Truth from Trash PDF Author: Chris Thornton
Publisher: MIT Press
ISBN: 9780262700870
Category : Computers
Languages : en
Pages : 228

Book Description
Chris Thornton makes the compelling claim that learning is not a passive discovery operation but an active process involving creativity on the part of the learner. This study of learning in autonomous agents offers a bracing intellectual adventure. Chris Thornton makes the compelling claim that learning is not a passive discovery operation but an active process involving creativity on the part of the learner. Although theorists of machine learning tell us that all learning methods contribute some form of bias and thus involve a degree of creativity, Thornton carries the idea much further. He describes an incremental process, recursive relational learning, in which the results of one learning step serve as the basis for the next. Very high-level recodings are then substantially the creative artifacts of the learner's own processing. Lower-level recodings are more "objective" in that their properties are more severely constrained by the source data. Thornton sees consciousness as a process at the outer fringe of relational learning, just prior to the onset of creativity.
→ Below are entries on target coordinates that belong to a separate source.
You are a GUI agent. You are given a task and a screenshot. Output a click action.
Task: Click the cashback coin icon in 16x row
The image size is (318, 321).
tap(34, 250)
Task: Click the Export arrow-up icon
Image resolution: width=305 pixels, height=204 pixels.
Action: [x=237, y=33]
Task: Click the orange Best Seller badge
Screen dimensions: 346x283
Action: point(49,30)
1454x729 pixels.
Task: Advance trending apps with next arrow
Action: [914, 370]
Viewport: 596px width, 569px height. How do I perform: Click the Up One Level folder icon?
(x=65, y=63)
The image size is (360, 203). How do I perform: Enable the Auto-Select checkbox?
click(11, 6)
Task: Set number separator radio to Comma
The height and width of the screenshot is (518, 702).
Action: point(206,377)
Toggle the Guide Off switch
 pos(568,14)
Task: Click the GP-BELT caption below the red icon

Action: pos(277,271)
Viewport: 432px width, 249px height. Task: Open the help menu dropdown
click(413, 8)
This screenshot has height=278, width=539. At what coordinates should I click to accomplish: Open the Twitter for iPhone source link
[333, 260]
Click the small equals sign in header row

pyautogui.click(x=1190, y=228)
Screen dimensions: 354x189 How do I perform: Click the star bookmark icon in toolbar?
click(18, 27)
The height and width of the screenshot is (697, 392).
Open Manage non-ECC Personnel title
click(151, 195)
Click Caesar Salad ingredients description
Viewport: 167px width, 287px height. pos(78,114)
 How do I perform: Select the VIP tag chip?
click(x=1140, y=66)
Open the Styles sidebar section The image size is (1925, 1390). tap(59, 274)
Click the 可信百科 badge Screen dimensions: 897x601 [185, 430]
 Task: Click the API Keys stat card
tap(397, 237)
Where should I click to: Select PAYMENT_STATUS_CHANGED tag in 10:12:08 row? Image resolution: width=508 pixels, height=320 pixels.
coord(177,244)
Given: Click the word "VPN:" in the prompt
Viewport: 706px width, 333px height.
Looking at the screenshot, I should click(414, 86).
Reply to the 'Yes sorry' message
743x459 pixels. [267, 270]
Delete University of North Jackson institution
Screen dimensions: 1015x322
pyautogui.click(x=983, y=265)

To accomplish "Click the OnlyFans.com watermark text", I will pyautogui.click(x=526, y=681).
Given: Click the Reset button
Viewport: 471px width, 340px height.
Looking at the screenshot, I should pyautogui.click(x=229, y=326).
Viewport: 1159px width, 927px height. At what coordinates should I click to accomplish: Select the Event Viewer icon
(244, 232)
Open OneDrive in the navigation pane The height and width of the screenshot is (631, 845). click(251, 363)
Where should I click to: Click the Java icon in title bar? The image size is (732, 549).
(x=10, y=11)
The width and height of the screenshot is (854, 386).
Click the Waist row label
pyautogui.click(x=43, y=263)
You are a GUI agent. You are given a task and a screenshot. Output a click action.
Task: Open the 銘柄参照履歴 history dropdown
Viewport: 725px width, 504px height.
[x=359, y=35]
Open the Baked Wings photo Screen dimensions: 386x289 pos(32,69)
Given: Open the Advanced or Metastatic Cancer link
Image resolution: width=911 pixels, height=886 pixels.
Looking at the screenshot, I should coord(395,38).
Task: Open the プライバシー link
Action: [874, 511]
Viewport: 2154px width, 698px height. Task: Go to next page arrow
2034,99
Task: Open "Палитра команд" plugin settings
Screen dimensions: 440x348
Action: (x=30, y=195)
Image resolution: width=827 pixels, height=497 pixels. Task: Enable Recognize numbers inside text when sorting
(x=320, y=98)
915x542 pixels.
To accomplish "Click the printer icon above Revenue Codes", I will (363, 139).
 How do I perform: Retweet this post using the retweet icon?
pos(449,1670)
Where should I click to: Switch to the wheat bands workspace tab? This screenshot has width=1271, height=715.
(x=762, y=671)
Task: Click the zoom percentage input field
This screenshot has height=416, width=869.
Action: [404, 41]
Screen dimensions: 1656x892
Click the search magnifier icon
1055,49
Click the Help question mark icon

According to this view, we cannot assume consciousness to be an exclusively human phenomenon, but rather the expected feature of any cognitive mechanism able to engage in extended flights of relational learning. Thornton presents key background material in an entertaining manner, using extensive mental imagery and a minimum of mathematics. Anecdotes and dialogue add to the text's informality.

Trash Culture

Trash Culture PDF Author: Richard Keller Simon
Publisher: Univ of California Press
ISBN: 9780520924420
Category : Literary Criticism
Languages : en
Pages : 204

Book Description
Seinfeld as a contemporary adaptation of Etherege's Restoration comedy of manners The Man of Mode? Friends as a reworking of Shakespeare's romantic comedy Much Ado About Nothing? Star Wars as an adaptation of Spenser's epic poem, The Faerie Queene? The popular culture that surrounds us in our daily lives bears a striking similarity to some of the great works of literature of the past. In television, movies, magazines, and advertisements we are exposed to many of the same stories as those critics who study the great books of Western literature, but we have simply been encouraged to look at those stories differently. In Trash Culture, Richard K. Simon examines the ways in which the great literature and cultural work of the past has been rewritten for today's consumer society, with supermarket tabloids such as The National Enquirer and celebrity gossip magazines like People serving as contemporary versions of the great dramatic tragedies of the past. Today's advertising repeats the tale of the Golden Age, but inverts the value system of a classic utopia; the shopping mall combines bits and pieces of the great garden styles of Western history, and now adds consumer goods; Playboy magazine revises Castiglione's Renaissance courtesy book, The Book of the Courtier; and Cosmopolitan magazine revises the women's coming-of-age novels of Jane Austen, Gustave Flaubert, and Edith Wharton. Trash Culture concludes that the great books are alive and well, but simply hidden from the critics. It argues for the linking of high and low for the study and appreciation of each form of literature, and the importance of teaching popular culture alongside books of the great tradition in order to understand the critical context in which the books appear.

The Metafictional Muse

The Metafictional Muse PDF Author: Larry McCaffery
Publisher: University of Pittsburgh Pre
ISBN: 0822976358
Category : Literary Criticism
Languages : en
Pages : 313

Book Description
McCaffery interprets the works of three major writers of radically experimental fiction: Robert Coover; Donald Barthelme; and Willam H. Gass. The term “metafiction” here refers to a strain in American writing where the self-concious approach to the art of fiction-making is a commentary on the nature of meaning itself.